■ Directions
[A] Decide whether each statement below agrees with the ConicIT text: (i) ConicIT keeps the data it collected and the reasoning behind that collection for later analysis; (ii) ConicIT itself solves the problem once it issues an alert; (iii) the weekend ATM problems were severe enough to cause a panic. Answer yes or no for each and quote the words of the text that decide it.
[B] Write what comes next in the ConicIT text, picking up after its final sentence.

■ Exercise passage
First Fault Problem Resolution
As ConicIT learns the system over time, it creates models of how system parameters should behave and how they may affect each other. In this example, ConicIT used its model of past CPU behavior to discover a non-standard behavior pattern of CPU unrest. Since the prediction model understood that such behavior may be indicative of future performance problems, it used that anomaly as the basis to request additional monitoring information (e.g., MVS) to analyze external resources (e.g., TSO) that could have also been accessing the CPU and causing the anomalous behavior, especially any dispatching waits. ConicIT also started requesting additional monitoring information from CICS to analyze whether the anomaly could be explained as a temporal phenomenon (e.g., day of the week) or as a result of CICS transaction dispatching waits or an internal CICS QRTCB.
As a result of its analysis of all of this data, the ConicIT analysis rules engine would decide whether to issue an alert. The collected data and the reasoning that triggered the data collection are stored by ConicIT for later analysis. The goal is that once an alert was issued, system programmers will have all the relevant information at their fingertips along with a basic causal analysis – all without putting noticeable load on the system being monitored. It will be up to system programmers to solve the problem, but the diagnosis becomes an order of magnitude easier.
Batch Window Overrun
A current ConicIT customer had a problem occur over the weekend in handling transactions coming from Automated Teller Machines (ATMs). The following Monday, they were greeted by alerts regarding performance slowdowns over the weekend. None of the problems were severe enough to cause a panic over the weekend, but needed to be resolved to ensure that they weren’t indicative of a deeper issue.

[Stored data]
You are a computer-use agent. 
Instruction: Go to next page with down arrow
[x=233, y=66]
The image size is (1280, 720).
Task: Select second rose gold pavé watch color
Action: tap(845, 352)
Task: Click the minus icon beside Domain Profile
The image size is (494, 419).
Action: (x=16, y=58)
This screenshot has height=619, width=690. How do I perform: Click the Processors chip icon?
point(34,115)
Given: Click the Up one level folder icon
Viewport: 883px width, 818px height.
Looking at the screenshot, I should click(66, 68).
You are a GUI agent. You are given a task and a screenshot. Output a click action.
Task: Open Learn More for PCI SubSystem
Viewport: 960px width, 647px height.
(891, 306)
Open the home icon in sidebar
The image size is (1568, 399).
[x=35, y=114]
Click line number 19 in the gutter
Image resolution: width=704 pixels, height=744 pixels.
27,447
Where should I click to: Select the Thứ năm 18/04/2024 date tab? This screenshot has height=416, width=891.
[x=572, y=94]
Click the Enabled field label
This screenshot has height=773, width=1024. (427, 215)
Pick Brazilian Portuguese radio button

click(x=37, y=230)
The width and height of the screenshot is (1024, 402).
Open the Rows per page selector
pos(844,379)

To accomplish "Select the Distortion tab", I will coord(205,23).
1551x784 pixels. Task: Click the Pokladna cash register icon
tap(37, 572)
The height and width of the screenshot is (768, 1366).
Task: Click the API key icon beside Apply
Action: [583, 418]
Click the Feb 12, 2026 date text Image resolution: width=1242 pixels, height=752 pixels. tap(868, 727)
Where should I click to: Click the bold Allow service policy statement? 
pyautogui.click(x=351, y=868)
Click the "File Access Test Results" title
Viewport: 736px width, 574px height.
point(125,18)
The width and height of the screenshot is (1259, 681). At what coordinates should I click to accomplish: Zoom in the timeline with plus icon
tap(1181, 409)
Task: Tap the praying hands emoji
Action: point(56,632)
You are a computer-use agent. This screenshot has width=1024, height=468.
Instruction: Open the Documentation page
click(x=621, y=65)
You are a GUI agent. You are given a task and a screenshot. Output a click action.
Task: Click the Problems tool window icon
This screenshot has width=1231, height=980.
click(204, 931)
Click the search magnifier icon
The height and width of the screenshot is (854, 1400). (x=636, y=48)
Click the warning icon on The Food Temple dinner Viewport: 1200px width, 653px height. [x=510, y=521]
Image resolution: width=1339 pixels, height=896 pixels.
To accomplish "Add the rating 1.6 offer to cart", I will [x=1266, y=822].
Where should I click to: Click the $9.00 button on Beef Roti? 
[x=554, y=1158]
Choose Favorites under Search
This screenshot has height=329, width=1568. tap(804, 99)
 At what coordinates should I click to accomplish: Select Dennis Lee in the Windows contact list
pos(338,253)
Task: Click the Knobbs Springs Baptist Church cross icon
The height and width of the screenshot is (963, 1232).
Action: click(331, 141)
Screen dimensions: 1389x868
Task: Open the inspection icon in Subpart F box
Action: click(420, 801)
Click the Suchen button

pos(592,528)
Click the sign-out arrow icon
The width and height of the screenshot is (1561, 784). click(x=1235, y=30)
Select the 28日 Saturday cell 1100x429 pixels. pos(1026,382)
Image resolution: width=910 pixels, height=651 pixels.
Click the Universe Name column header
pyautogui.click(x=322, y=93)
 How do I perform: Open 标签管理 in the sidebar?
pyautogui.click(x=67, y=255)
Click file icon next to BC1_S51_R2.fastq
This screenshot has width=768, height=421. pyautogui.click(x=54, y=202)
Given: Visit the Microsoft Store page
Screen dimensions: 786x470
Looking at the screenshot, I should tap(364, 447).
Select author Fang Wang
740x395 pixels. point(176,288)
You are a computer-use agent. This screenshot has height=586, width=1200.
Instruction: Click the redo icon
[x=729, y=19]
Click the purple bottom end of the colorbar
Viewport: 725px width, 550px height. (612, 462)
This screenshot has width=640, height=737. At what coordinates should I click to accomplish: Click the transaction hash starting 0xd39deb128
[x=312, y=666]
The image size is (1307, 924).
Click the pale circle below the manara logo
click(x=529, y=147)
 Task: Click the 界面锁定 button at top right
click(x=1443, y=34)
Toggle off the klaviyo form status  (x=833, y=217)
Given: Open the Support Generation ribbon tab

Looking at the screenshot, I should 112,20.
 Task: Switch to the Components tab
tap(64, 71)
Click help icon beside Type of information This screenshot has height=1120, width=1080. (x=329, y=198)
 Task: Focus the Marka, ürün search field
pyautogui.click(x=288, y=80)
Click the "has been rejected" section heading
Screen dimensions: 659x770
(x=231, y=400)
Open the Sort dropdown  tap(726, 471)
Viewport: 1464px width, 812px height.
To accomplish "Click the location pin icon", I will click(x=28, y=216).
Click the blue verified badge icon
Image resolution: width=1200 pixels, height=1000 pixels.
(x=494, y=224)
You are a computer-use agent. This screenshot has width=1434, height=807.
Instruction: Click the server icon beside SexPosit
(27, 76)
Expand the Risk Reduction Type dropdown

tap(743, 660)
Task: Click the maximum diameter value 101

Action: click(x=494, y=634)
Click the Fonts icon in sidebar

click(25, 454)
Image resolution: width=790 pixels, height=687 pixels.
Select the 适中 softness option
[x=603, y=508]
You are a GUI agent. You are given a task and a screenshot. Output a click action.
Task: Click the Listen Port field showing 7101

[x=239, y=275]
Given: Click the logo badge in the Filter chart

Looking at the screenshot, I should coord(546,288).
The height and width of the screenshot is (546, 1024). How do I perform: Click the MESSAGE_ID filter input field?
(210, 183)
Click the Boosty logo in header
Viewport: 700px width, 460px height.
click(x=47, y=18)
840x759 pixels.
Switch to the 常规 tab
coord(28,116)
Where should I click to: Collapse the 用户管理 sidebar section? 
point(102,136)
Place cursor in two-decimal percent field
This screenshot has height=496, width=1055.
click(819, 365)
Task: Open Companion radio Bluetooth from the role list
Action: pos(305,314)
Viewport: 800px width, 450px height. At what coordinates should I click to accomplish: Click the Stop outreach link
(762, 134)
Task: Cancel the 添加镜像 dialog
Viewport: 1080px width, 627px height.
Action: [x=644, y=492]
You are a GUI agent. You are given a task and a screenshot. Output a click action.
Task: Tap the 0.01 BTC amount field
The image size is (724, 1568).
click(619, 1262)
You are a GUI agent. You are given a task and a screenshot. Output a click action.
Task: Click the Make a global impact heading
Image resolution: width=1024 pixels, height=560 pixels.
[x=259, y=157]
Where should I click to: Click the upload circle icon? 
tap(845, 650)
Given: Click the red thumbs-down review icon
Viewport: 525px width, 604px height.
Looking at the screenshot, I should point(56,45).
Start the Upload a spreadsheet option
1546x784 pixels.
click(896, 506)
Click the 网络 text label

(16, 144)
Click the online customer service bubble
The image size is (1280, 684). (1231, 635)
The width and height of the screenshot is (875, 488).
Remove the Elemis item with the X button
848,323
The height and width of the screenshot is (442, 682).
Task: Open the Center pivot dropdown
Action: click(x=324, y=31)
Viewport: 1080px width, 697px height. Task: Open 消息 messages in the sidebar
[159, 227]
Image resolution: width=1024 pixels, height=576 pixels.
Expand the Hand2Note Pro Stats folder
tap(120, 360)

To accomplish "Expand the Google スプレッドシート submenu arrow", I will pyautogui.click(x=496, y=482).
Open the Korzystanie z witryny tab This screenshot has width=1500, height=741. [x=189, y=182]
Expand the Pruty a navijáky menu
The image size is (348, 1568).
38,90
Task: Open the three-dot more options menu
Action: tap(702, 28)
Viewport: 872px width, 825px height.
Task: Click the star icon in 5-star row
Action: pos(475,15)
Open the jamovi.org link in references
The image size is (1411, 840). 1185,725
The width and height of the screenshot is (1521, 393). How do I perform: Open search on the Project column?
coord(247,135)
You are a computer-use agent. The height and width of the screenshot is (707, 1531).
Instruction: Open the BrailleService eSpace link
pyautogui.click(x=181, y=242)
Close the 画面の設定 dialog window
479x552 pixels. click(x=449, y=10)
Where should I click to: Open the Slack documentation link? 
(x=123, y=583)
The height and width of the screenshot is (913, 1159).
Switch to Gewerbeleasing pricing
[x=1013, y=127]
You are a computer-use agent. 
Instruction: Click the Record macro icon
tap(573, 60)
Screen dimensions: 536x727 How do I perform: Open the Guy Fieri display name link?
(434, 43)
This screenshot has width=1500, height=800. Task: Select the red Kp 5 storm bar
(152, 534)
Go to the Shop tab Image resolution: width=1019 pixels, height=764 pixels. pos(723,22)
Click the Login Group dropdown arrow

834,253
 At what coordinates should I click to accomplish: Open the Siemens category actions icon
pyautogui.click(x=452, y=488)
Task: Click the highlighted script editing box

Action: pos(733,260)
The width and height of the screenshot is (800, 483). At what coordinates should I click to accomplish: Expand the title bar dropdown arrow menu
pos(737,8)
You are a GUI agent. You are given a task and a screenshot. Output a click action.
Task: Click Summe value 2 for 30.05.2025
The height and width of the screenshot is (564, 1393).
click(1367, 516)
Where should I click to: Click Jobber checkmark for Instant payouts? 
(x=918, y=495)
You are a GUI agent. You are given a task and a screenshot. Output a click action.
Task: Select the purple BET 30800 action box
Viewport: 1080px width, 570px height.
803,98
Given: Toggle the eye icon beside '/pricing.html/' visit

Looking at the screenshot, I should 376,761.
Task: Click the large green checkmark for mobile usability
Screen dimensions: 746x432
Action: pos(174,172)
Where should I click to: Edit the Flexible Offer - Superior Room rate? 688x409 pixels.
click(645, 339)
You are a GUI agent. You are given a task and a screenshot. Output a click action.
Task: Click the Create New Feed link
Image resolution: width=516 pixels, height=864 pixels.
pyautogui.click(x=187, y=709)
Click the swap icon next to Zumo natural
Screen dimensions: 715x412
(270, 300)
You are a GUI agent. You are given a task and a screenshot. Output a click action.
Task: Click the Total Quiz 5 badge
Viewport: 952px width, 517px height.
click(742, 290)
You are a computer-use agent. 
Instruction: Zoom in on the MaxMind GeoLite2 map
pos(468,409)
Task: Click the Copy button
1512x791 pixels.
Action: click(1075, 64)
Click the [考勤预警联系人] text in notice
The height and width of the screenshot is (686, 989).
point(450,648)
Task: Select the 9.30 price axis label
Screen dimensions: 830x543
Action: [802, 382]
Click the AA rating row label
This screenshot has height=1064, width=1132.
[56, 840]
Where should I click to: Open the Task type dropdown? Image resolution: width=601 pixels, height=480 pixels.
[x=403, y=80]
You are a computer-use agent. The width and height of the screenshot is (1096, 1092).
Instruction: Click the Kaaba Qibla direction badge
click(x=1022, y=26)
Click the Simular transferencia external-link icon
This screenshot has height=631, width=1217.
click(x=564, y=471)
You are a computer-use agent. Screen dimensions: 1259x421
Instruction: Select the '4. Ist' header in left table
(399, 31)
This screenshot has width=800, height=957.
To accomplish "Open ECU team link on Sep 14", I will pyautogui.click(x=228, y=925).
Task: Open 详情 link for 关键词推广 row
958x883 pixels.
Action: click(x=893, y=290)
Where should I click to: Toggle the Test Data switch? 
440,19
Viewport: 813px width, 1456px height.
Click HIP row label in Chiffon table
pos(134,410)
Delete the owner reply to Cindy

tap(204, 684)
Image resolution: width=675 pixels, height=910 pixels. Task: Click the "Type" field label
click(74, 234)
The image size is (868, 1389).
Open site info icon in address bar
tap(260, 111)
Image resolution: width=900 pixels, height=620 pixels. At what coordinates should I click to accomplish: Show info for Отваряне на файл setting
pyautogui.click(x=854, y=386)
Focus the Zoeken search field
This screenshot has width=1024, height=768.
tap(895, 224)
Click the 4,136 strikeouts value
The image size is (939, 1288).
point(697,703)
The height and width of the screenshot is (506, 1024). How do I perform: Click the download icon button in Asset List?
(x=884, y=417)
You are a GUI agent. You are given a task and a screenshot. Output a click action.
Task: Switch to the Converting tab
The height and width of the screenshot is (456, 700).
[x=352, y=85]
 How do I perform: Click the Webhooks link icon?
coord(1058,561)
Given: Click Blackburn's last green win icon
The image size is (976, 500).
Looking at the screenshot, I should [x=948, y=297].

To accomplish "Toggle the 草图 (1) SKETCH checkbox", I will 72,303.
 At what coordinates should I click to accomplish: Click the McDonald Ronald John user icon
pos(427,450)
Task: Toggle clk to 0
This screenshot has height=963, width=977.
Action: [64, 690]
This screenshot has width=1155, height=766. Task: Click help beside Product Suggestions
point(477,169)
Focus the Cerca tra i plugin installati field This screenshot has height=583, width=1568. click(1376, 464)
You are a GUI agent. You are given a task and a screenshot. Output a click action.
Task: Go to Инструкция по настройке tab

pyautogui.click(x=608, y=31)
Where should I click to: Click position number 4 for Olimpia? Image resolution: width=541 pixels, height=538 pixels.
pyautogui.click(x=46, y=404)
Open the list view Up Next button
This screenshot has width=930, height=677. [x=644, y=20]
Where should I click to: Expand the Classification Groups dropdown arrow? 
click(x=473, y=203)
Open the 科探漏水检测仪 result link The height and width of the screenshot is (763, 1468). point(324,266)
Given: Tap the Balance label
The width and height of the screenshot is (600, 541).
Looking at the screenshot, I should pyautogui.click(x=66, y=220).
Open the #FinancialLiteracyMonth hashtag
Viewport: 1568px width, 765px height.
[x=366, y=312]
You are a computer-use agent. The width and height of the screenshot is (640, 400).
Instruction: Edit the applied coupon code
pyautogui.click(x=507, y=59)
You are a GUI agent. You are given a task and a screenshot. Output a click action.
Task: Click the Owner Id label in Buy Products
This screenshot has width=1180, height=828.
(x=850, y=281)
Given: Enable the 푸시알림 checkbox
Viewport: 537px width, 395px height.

■ Answers by item
[A]
(i) Yes: "The collected data and the reasoning that triggered the data collection are stored by ConicIT for later analysis."
(ii) No: "It will be up to system programmers to solve the problem"
(iii) No: "None of the problems were severe enough to cause a panic over the weekend"

[B]
The standard logs and monitors showed nothing unusual about the ATM transactions that occurred during the slowdown. However, ConicIT’s prediction engine had noticed a database resource contention issue (through anomalies in the DB2 resource usage information) and used that information to predict possible CICS transaction response time problems.
That prediction caused ConicIT to start collecting system information regarding the state of the database involved and the transactions that took place during the slowdown. From that information, it was immediately clear to the system programmers that there was a standard overnight batch process that had overrun its batch window during which it had locked the database. This occurred since the batch program needed to process an unusual amount of information received on the Friday before the weekend.
A large organization was experiencing intermittent performance slowdowns that affected various mainframe transactions, and there seemed to be no pattern to the slowdowns. Not surprisingly, by the time a slowdown was noticed, the relevant system information was no longer available via the monitor and not available in any log, making problem determination extremely difficult. This led them to pilot ConicIT to see if it could assist in diagnosing the problem.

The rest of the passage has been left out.